Extract:
---*---

11.3. Chroma Resampler IP Functional Description

Chroma resampler algorithms

The chroma resampler implements four basic resampling operations:

  • Horizontal upsampling: 4:2:2 -> 4:4:4
  • Horizontal downsampling: 4:4:4 -> 4:2:2
  • Vertical upsampling: 4:2:0 -> 4:2:2
  • Vertical downsampling: 4:2:2 -> 4:2:0

For conversions between 4:4:4 and 4:2:0 the relevant horizontal and vertical sampling operations chain automatically to achieve the correct end result. The chroma resampler supports three different algorithms for each resampling operation; nearest neighbor, bilinear and filtered. The three algorithms vary in the level of visual quality provided, the chroma siting, and the resources for implementation.

Nearest Neighbor

Nearest neighbor is the lowest quality resampling algorithm, with the lowest device resource usage. For horizontal downsampling (4:4:4 -> 4:2:2) it drops every other Cb and Cr sample within the video line. For horizontal upsampling (4:2:2 -> 4:4:4) it repeats each Cb and Cr sample. The nearest neighbor algorithm uses left siting (co-siting) for the 4:2:2 chroma samples – both the Cb and Cr samples from the even indexed Y samples are retained during downsampling.

---*---

Data excerpt:
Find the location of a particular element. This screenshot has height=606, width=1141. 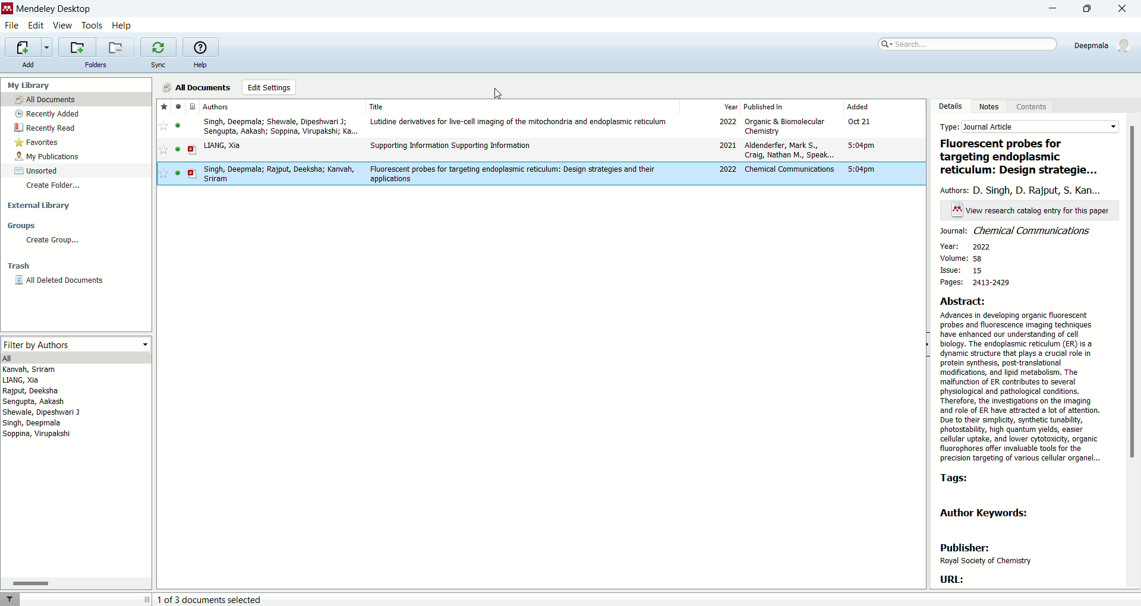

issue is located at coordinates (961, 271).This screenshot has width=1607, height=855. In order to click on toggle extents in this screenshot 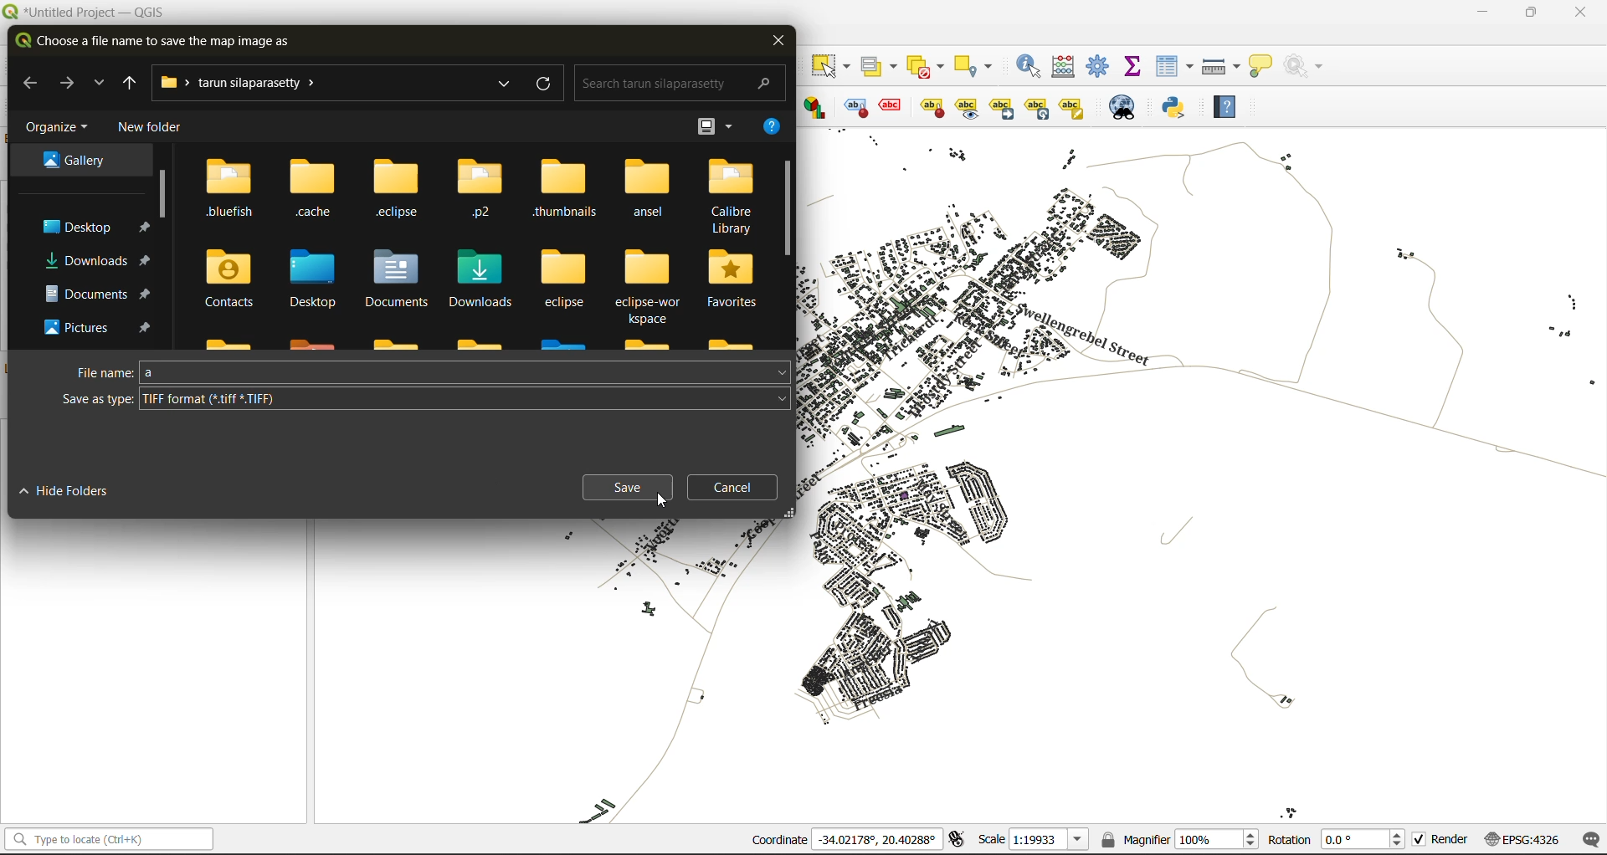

---*---

Tasks to perform:
A. Please answer these questions from the chroma resampler description, not the data:
(i) Which conversion does vertical downsampling carry out?
(ii) What three algorithms does the chroma resampler support for each resampling operation?
(iii) What does the nearest neighbor algorithm do with each Cb and Cr sample during horizontal upsampling?
B. Resume the chroma resampler description, starting after its last sentence.

Responses per task:
A.
(i) 4:2:2 -> 4:2:0
(ii) Nearest neighbor, bilinear and filtered
(iii) It repeats each Cb and Cr sample.

B.
Figure 20. Nearest Neighbor

The nearest neighbor algorithm works in the same way for vertical resampling. For vertical downsampling (4:2:2 -> 4:2:0) the IP discards the chroma data from every other video line. For upsampling (4:2:0 -> 4:2:2) the IP repeats the chroma data for two lines of luma data. The nearest neighbor algorithm uses top siting (cositing) for both the Cb and Cr planes. The IP preserves chroma data from lines 0, 2, 4, etc in downsampling. The IP discards the data from lines 1, 3, 5, etc.

Figure 21. Nearest Neighbor
Bilinear

The bilinear algorithm offers a midpoint between visual image quality and device resource cost. The figure and equations show how the IP calculates the bilinear resampled chroma for horizontal upsampling (4:2:4 -> 4:4:4) and downsampling (4:4:4 -> 4:2:2). The bilinear algorithm uses center chroma siting for both the Cb and Cr samples in 4:2:2 format.

Figure 22. Bilinear

The bilinear algorithm works in the same way for vertical upsampling (4:2:0 -> 4:2:2) and downsampling (4:2:2 -> 4:2:0), using center siting for the chroma samples just as with the horizontal resampling.

Filtered

The filtered algorithm is the most computationally expensive and device resource intense algorithm, but it offers increased visual quality. You can parameterize the filtered algorithm to use either left or center horizontal siting of the chroma data, and top or center vertical siting of the chroma data.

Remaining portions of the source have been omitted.